▸ **What to produce**
An exact retyping of every record is required.

▸ **Entries taken from a collection**
=== Section Start ===

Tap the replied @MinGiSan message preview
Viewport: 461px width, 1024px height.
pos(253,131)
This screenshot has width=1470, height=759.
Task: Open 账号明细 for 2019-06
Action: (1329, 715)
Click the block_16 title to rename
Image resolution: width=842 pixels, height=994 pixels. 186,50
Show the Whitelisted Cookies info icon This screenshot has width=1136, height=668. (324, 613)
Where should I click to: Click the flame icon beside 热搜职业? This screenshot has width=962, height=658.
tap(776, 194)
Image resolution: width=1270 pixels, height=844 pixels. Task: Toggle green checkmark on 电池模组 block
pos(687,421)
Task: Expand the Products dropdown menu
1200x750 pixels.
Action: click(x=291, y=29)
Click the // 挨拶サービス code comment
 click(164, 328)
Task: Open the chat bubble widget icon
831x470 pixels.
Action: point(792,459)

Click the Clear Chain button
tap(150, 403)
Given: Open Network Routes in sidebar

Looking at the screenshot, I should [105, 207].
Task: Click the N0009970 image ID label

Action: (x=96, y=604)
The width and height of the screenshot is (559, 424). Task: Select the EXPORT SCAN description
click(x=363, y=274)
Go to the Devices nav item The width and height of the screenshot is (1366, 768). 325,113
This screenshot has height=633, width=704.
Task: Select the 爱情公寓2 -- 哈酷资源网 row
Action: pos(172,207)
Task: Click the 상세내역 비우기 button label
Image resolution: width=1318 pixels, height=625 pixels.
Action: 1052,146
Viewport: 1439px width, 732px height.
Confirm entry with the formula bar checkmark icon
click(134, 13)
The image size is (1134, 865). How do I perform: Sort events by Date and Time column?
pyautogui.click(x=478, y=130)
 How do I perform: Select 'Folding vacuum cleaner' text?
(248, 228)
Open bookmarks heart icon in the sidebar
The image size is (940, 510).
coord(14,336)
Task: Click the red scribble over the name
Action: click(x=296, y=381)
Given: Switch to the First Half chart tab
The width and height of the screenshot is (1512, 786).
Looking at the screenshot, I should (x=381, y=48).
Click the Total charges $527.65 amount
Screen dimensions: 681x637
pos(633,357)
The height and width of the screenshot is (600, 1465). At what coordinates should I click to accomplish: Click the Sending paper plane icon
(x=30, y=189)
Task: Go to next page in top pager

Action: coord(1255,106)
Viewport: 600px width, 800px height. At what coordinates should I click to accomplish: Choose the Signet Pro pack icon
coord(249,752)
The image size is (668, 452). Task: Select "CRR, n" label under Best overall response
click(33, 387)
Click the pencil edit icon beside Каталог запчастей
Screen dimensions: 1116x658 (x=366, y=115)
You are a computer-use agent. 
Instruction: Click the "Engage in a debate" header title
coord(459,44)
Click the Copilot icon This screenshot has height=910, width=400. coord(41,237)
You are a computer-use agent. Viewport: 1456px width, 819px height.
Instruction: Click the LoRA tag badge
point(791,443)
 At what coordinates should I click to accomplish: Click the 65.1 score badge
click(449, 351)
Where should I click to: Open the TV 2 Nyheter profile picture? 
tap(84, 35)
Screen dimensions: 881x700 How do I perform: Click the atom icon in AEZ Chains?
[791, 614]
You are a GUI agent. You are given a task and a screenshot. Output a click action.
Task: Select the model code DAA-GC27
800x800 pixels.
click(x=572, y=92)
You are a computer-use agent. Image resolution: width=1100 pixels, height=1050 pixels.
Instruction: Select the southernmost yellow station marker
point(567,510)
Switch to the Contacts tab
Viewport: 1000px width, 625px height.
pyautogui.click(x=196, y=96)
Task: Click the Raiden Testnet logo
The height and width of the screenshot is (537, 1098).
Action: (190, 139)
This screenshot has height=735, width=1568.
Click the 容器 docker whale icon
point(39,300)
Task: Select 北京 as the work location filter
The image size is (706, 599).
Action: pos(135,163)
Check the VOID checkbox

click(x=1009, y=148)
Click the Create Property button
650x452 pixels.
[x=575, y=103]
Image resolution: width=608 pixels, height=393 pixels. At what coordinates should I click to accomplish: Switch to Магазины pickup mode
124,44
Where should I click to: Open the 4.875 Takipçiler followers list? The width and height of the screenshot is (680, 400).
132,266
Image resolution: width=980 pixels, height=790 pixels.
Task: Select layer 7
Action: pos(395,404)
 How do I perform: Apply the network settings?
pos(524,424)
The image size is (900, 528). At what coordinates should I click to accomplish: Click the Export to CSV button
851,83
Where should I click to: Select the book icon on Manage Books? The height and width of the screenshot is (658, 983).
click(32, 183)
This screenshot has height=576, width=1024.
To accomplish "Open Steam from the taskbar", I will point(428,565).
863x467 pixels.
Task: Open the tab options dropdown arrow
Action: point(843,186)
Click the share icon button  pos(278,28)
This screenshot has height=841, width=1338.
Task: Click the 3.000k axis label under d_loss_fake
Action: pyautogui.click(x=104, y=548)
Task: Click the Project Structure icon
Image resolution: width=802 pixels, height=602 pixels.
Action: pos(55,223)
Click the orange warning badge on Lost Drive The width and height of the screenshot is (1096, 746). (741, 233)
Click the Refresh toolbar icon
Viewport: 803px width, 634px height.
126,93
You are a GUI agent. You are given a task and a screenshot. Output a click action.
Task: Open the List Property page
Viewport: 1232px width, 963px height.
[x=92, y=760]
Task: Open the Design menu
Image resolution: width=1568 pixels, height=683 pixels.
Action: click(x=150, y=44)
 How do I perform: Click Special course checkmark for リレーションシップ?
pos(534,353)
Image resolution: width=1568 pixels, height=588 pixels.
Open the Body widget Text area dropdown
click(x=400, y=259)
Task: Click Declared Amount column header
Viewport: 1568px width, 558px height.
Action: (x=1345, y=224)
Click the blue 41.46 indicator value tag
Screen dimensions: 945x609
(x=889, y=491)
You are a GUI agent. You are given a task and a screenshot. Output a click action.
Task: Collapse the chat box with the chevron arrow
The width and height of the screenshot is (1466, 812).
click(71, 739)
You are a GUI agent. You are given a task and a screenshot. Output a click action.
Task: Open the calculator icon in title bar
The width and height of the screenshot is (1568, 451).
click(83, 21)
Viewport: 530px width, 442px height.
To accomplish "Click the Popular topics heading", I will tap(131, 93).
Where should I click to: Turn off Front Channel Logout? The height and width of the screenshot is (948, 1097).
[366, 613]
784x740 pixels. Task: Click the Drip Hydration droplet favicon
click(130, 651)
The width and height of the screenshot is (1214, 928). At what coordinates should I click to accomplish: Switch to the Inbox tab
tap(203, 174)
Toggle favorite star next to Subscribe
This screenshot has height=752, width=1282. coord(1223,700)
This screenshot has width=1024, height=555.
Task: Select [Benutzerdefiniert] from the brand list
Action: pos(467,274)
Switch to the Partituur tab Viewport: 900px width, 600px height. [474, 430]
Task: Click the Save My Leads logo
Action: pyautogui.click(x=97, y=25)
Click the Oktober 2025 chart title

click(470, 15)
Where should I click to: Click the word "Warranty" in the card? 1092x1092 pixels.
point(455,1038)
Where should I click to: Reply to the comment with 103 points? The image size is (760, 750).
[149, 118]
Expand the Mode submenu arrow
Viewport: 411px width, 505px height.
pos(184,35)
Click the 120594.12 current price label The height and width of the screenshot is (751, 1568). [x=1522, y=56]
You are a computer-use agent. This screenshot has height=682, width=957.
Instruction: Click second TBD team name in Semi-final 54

=== Section End ===

▸ **Task solution**
Tap the replied @MinGiSan message preview
Viewport: 461px width, 1024px height.
pos(253,131)
This screenshot has width=1470, height=759.
Task: Open 账号明细 for 2019-06
Action: (1329, 715)
Click the block_16 title to rename
Image resolution: width=842 pixels, height=994 pixels. 186,50
Show the Whitelisted Cookies info icon This screenshot has width=1136, height=668. (324, 613)
Where should I click to: Click the flame icon beside 热搜职业? This screenshot has width=962, height=658.
tap(776, 194)
Image resolution: width=1270 pixels, height=844 pixels. Task: Toggle green checkmark on 电池模组 block
pos(687,421)
Task: Expand the Products dropdown menu
1200x750 pixels.
Action: click(x=291, y=29)
Click the // 挨拶サービス code comment
 click(164, 328)
Task: Open the chat bubble widget icon
831x470 pixels.
Action: point(792,459)

Click the Clear Chain button
tap(150, 403)
Given: Open Network Routes in sidebar

Looking at the screenshot, I should [105, 207].
Task: Click the N0009970 image ID label

Action: (x=96, y=604)
The width and height of the screenshot is (559, 424). Task: Select the EXPORT SCAN description
click(x=363, y=274)
Go to the Devices nav item The width and height of the screenshot is (1366, 768). 325,113
This screenshot has height=633, width=704.
Task: Select the 爱情公寓2 -- 哈酷资源网 row
Action: pos(172,207)
Task: Click the 상세내역 비우기 button label
Image resolution: width=1318 pixels, height=625 pixels.
Action: 1052,146
Viewport: 1439px width, 732px height.
Confirm entry with the formula bar checkmark icon
click(134, 13)
The image size is (1134, 865). How do I perform: Sort events by Date and Time column?
pyautogui.click(x=478, y=130)
 How do I perform: Select 'Folding vacuum cleaner' text?
(248, 228)
Open bookmarks heart icon in the sidebar
The image size is (940, 510).
coord(14,336)
Task: Click the red scribble over the name
Action: click(x=296, y=381)
Given: Switch to the First Half chart tab
The width and height of the screenshot is (1512, 786).
Looking at the screenshot, I should (x=381, y=48).
Click the Total charges $527.65 amount
Screen dimensions: 681x637
pos(633,357)
The height and width of the screenshot is (600, 1465). At what coordinates should I click to accomplish: Click the Sending paper plane icon
(x=30, y=189)
Task: Go to next page in top pager

Action: coord(1255,106)
Viewport: 600px width, 800px height. At what coordinates should I click to accomplish: Choose the Signet Pro pack icon
coord(249,752)
The image size is (668, 452). Task: Select "CRR, n" label under Best overall response
click(33, 387)
Click the pencil edit icon beside Каталог запчастей
Screen dimensions: 1116x658 (x=366, y=115)
You are a computer-use agent. 
Instruction: Click the "Engage in a debate" header title
coord(459,44)
Click the Copilot icon This screenshot has height=910, width=400. coord(41,237)
You are a computer-use agent. Viewport: 1456px width, 819px height.
Instruction: Click the LoRA tag badge
point(791,443)
 At what coordinates should I click to accomplish: Click the 65.1 score badge
click(449, 351)
Where should I click to: Open the TV 2 Nyheter profile picture? 
tap(84, 35)
Screen dimensions: 881x700 How do I perform: Click the atom icon in AEZ Chains?
[791, 614]
You are a GUI agent. You are given a task and a screenshot. Output a click action.
Task: Select the model code DAA-GC27
800x800 pixels.
click(x=572, y=92)
You are a computer-use agent. Image resolution: width=1100 pixels, height=1050 pixels.
Instruction: Select the southernmost yellow station marker
point(567,510)
Switch to the Contacts tab
Viewport: 1000px width, 625px height.
pyautogui.click(x=196, y=96)
Task: Click the Raiden Testnet logo
The height and width of the screenshot is (537, 1098).
Action: (190, 139)
This screenshot has height=735, width=1568.
Click the 容器 docker whale icon
point(39,300)
Task: Select 北京 as the work location filter
The image size is (706, 599).
Action: pos(135,163)
Check the VOID checkbox

click(x=1009, y=148)
Click the Create Property button
650x452 pixels.
[x=575, y=103]
Image resolution: width=608 pixels, height=393 pixels. At what coordinates should I click to accomplish: Switch to Магазины pickup mode
124,44
Where should I click to: Open the 4.875 Takipçiler followers list? The width and height of the screenshot is (680, 400).
132,266
Image resolution: width=980 pixels, height=790 pixels.
Task: Select layer 7
Action: pos(395,404)
 How do I perform: Apply the network settings?
pos(524,424)
The image size is (900, 528). At what coordinates should I click to accomplish: Click the Export to CSV button
851,83
Where should I click to: Select the book icon on Manage Books? The height and width of the screenshot is (658, 983).
click(32, 183)
This screenshot has height=576, width=1024.
To accomplish "Open Steam from the taskbar", I will point(428,565).
863x467 pixels.
Task: Open the tab options dropdown arrow
Action: point(843,186)
Click the share icon button  pos(278,28)
This screenshot has height=841, width=1338.
Task: Click the 3.000k axis label under d_loss_fake
Action: pyautogui.click(x=104, y=548)
Task: Click the Project Structure icon
Image resolution: width=802 pixels, height=602 pixels.
Action: pos(55,223)
Click the orange warning badge on Lost Drive The width and height of the screenshot is (1096, 746). (741, 233)
Click the Refresh toolbar icon
Viewport: 803px width, 634px height.
126,93
You are a GUI agent. You are given a task and a screenshot. Output a click action.
Task: Open the List Property page
Viewport: 1232px width, 963px height.
[x=92, y=760]
Task: Open the Design menu
Image resolution: width=1568 pixels, height=683 pixels.
Action: click(x=150, y=44)
 How do I perform: Click Special course checkmark for リレーションシップ?
pos(534,353)
Image resolution: width=1568 pixels, height=588 pixels.
Open the Body widget Text area dropdown
click(x=400, y=259)
Task: Click Declared Amount column header
Viewport: 1568px width, 558px height.
Action: (x=1345, y=224)
Click the blue 41.46 indicator value tag
Screen dimensions: 945x609
(x=889, y=491)
You are a GUI agent. You are given a task and a screenshot. Output a click action.
Task: Collapse the chat box with the chevron arrow
The width and height of the screenshot is (1466, 812).
click(71, 739)
You are a GUI agent. You are given a task and a screenshot. Output a click action.
Task: Open the calculator icon in title bar
The width and height of the screenshot is (1568, 451).
click(83, 21)
Viewport: 530px width, 442px height.
To accomplish "Click the Popular topics heading", I will tap(131, 93).
Where should I click to: Turn off Front Channel Logout? The height and width of the screenshot is (948, 1097).
[366, 613]
784x740 pixels. Task: Click the Drip Hydration droplet favicon
click(130, 651)
The width and height of the screenshot is (1214, 928). At what coordinates should I click to accomplish: Switch to the Inbox tab
tap(203, 174)
Toggle favorite star next to Subscribe
This screenshot has height=752, width=1282. coord(1223,700)
This screenshot has width=1024, height=555.
Task: Select [Benutzerdefiniert] from the brand list
Action: pos(467,274)
Switch to the Partituur tab Viewport: 900px width, 600px height. [474, 430]
Task: Click the Save My Leads logo
Action: pyautogui.click(x=97, y=25)
Click the Oktober 2025 chart title

click(470, 15)
Where should I click to: Click the word "Warranty" in the card? 1092x1092 pixels.
point(455,1038)
Where should I click to: Reply to the comment with 103 points? The image size is (760, 750).
[149, 118]
Expand the Mode submenu arrow
Viewport: 411px width, 505px height.
pos(184,35)
Click the 120594.12 current price label The height and width of the screenshot is (751, 1568). [x=1522, y=56]
You are a computer-use agent. This screenshot has height=682, width=957.
Instruction: Click second TBD team name in Semi-final 54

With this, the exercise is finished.